# Want to upgrade speakers but keep factory radio...



## weimerrj (Dec 4, 2011)

Xtremerevolution is a car audio expert, and has out a lot of information here about how and what to do. One thing he recommends is to not upgrade your speakers unless you upgrade amplification and add a DSP, for which he has created Gen1 Cruze files that work well. If you search around the rest of the car audio forums you should be able to find his recommendations and a lot of specific instruction.


----------



## Zabakdaz (May 27, 2016)

I was going to get amplifiers for these speakers as well. 


Sent from my iPhone using Tapatalk


----------



## Zabakdaz (May 27, 2016)

I don't know what a DSP is, and I have searched through these forums but worried that because they seemed to be referring to other years of the Cruze, what I was reading wasn't going to apply. Thanks for your reply though, and I will check out that person's posts. 


Sent from my iPhone using Tapatalk

EDIT: 
Okay! I know what a DSP is now lol. AND I've checked out Xtremerevolution - I've actually skimmed that sticky before and it's all great information and I will definitely utilitize it. I've even checked out his website.  However, please forgive me if I'm missing something here, but this is more about audio quality and tuning, and types of speakers, and not actually about attaching them to the factory radio. My issue is that if I'm trying to install these speakers, I was under the impression that I would need a wiring harness for all of this to work properly with my current factory headunit. I could be wrong... but that was information provided to me from the audio store, I was told I could not install any of the aftermarket speakers, not even the subwoofer, with amps, without this.


----------

* _Source material_
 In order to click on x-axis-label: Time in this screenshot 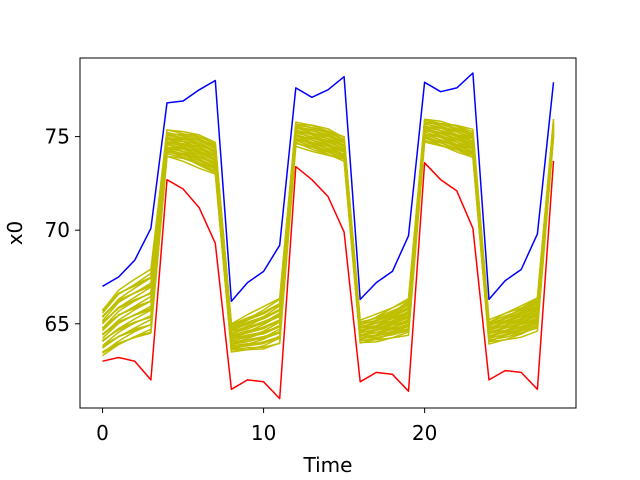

* _Problem_
Reproduce word for word the stretch of the speaker-upgrade thread above from "I don't know" through "that person's posts.".

* _Exercise response_
I don't know what a DSP is, and I have searched through these forums but worried that because they seemed to be referring to other years of the Cruze, what I was reading wasn't going to apply. Thanks for your reply though, and I will check out that person's posts.